Para pemimpin negara-negara G7 dan wakil dari Uni Eropa pada konferensi di Kota Biarritz, Perancis, 25/8/2019 (Foto: AFP/ VNA) |
Dengan tema yang bersifat mencakup ialah mencegah ketidakadilan, semua masalah panas di dunia telah dibahas di KTT G7 kali ini, dari kebakaran serius yang sedang merusak “paru-paru” bumi – hutan Amazon, sampai bahaya-bahaya merosot-nya perekonomian global karena ketegangan dagang Amerika Serikat (AS)-Tiongkok; dari masalah nuklir Iran dan ketegangan di Teluk sampai pengenaan tarif terhadap grup-grup teknologi besar dan sebagainya.
Perpecahan yang mendalam
Membahas masalah-masalah besar dan bersifat vital dalam kehidupan politik internasional juga berarti menyentuh kepentingan nasional, oleh karena itu G7 telah menunjukkan perbedaan pandangan dan perpecahan yang semakin besar antara negara-negara anggota-nya. Pernyataan pendek yang tebalnya 1 halaman setelah KTT ini berakhir menunjukkan bahwa tidak mencapai banyak kesepakatan, atau mencapai tapi hanya berjalan dalam pandangan bersama saja, tidak menyinggung rincian-rincian terhadap masalah-masalah yang menjadi perhatian dari negara-negara G7.

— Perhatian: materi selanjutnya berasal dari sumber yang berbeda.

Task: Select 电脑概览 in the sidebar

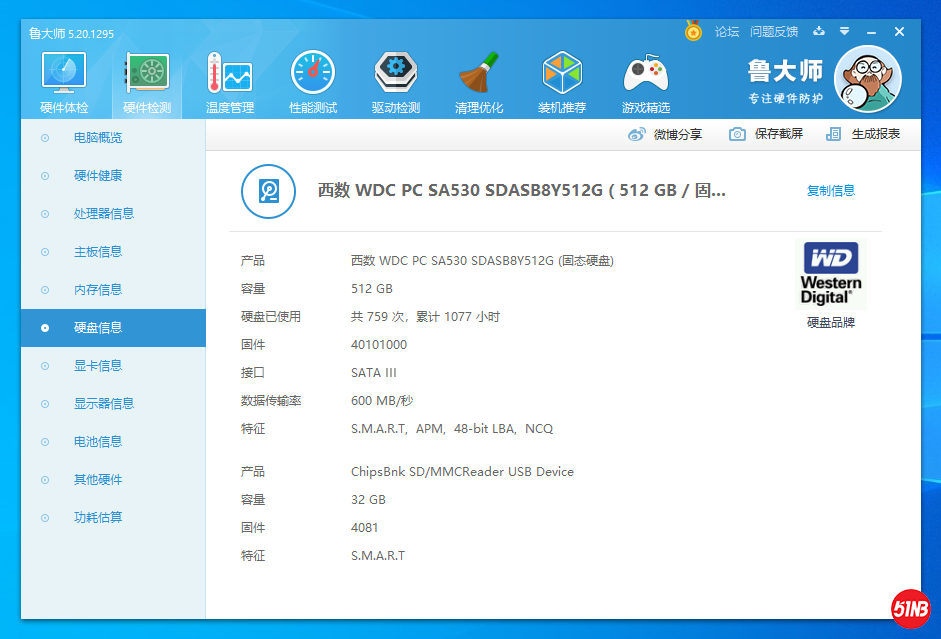Action: tap(98, 138)
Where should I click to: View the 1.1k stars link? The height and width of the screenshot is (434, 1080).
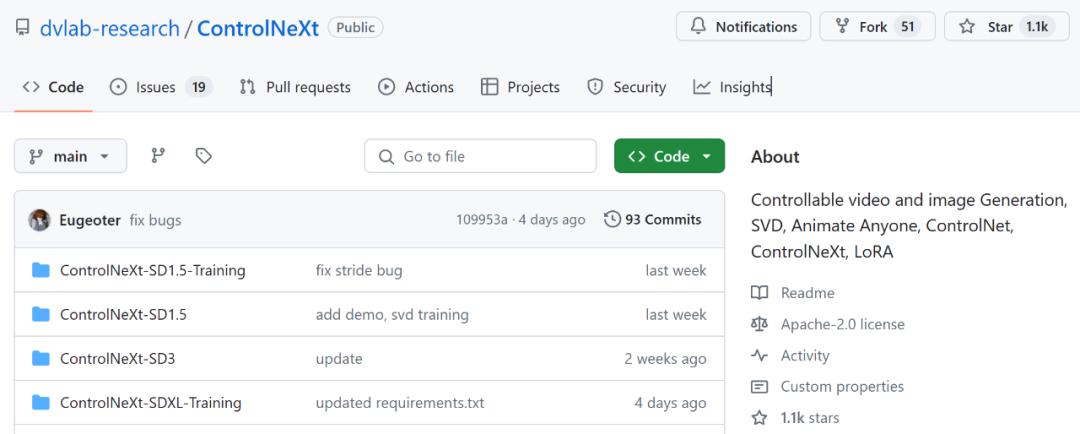coord(809,417)
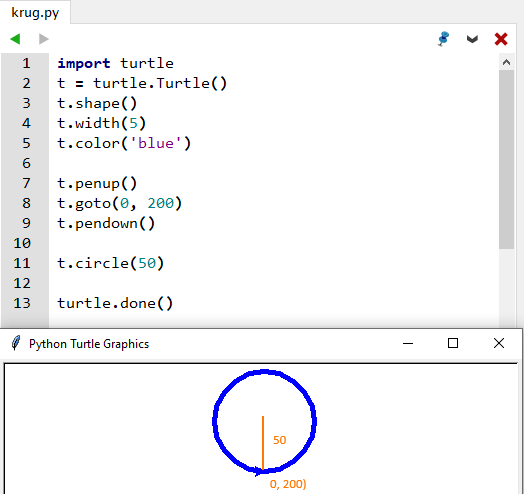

Ketika meninjau hasil nyata KTT ini, G7 telah tidak bisa mengeluarkan solusi terhadap masalah mencegah ketidakadilan, meskipun ini merupakan isi prioritas utama dalam tahun Keketuaan G7 dari Perancis. Paris tidak bisa menggerakkan negara-negara maju untuk memikul tanggung jawab dalam membantu negara-negara paling miskin, yang tipikal di negara-negara di kawasan Sahel, Afrika, menghadapi tantangan-tantangan yaitu ketidakadilan.
Meskipun menyatakan membantu usaha menanggulangi kebakaran hutan Amazon, tapi negara-negara G7 tidak mengeluarkan komitmen “mengurangi secara serius” emisi gas rumah kaca. Yang patut diperhatikan ialah Presiden AS, Donald Trump tidak menghadiri sesi perbahasan penting tentang iklim.
Tanpa memperdulikan kunjungan Menteri Luar Negeri (Menlu) Iran, Mohammad Javad Zarif di Perancis untuk bertemu dengan kalangan otoritas Perancis dan penasehat diplomatik Jerman dan Inggris di sela-sela KTT ini, negara-negara G7 juga tidak berhasil menurunkan suhu ketegangan antara AS dan Iran ketika para pemimpin kelompok ini tidak menyepakati satu rencana aksi bersama tentang masalah nuklir Iran, tidak memberikan solusi untuk situasi macet antara AS dan Uni Eropa yang bersangkutan dengan cara pendekatan yang berbeda-beda dalam masalah ini. Selain itu, para pemimpin G7 juga tidak bisa mencapai kemajuan dalam meyakinkan Boss Gedung Putih memperpanjang status bebas sanksi terhadap minyak tambang dalam aktivitas perdagangan produk ini dari Iran.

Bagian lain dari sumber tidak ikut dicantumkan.